Eric Bane is having a really bad day. After waking up in a nightclub with no memory, he soon finds that his life has been changed forever. It seems he has been turned into a vampire, but his troubles don’t stop there. He is newly turned, and he isn’t a full fledged vampire just yet. To become one, he must drink the blood of the one who turned him – you know, the badass vampire that killed him. The only problem is, Eric doesn’t remember who that is, and failing to follow through will cause his brain to slowly deteriorate, eventually resulting with him as an animalistic ghoul – not a pretty picture. Thankfully, the nightclub Eric woke up in is filled with helpful vampires willing to give the new guy lessons in his vampire abilities. Rose, the nightclub owner, suggests that the blood of an ancient vampire *might* be able to substitute for that of his creator, and so Eric Bane sets off on his mission, beginning with a museum just filled with guys trying to kill him. This won’t be an easy lunch.

The basic gameplay is at first glance pretty basic stealth game stuff. Even though your character is a badass vampire who can shadow leap, see through walls, and regenerate, he just wants to sneak around quietly and not be heard. The game rewards your actions with power points that can be used to upgrade your vampire abilities in whatever way you like – increase speed, decrease noise, etc. – and it both rewards super stealthy kills and penalizes for those that raise alarms. Jumping out and grabbing the guy by the throat may be more fun, but sneaking up behind him like the boogie man is ultimately more effective. You’ll need to combine cool vampire shadow leaps that make noise with good old fashioned sneaking to get the best results.

All that sounds fine, and if everything worked as it should you’d have a decent stealth game that wouldn’t win any awards for originality, but would offer a passably good time. Unfortunately, it doesn’t all work that great, which just leads to frustration. First off, the visuals. In the words of my husband when he first saw me playing the game, “2005 called. It wants its 3D animation back.” The game just looks bad in so many ways. The lip/voice sync is awful, resulting in conversations that look like a badly dubbed kung fu film (which was at least amusing). Being a vampire, Eric naturally must feed on his enemies at times (either that or pop over to the club for a quick Bloody Mary), but the feeding animation is just hideous.
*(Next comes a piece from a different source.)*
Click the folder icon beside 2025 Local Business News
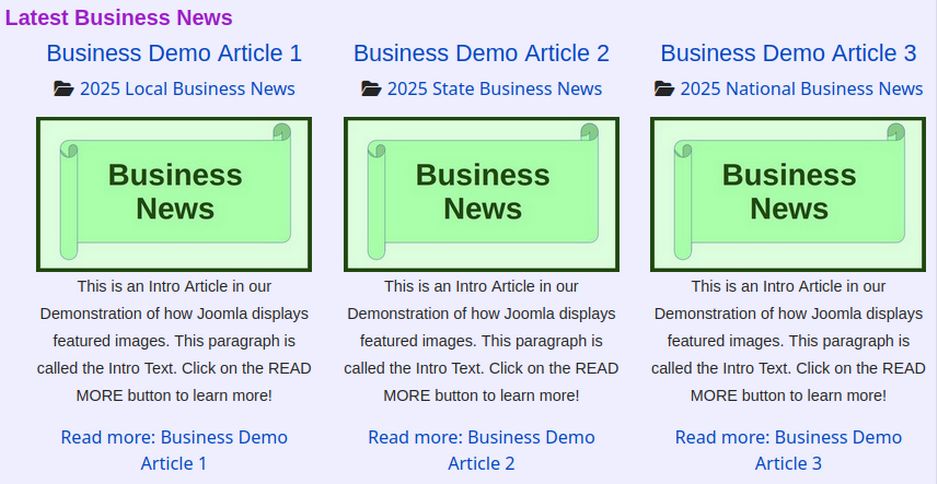Screen dimensions: 937x484 pos(63,89)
Bright red droplets of blood splatter out willy-nilly (although none of it manages to touch Eric’s cool threads), and it is accompanied by a truly awful slurping sound that sounds like a cross between someone hiccuping and vomiting at the same time – I’m wincing now just thinking about it.

Truly one of my biggest gripes with Dark are the stealth aspects – and that’s a big deal, considering it makes up most of the gameplay. The AI characters are either awful and present no challenge, or ridiculously hard – no in between. You are actually told that “some enemies just stand there and look in one direction” – WTH? This is supposed to be a game that challenges your sneaking abilities, and it tells you they aren’t going to look around? Speaking of discrepancies, when Eric first discovers he is a vampire, the bloodsuckers at the club prove it to him by shooting at him. And yet, all those bad guys running around have guns that very much kill you. Weird.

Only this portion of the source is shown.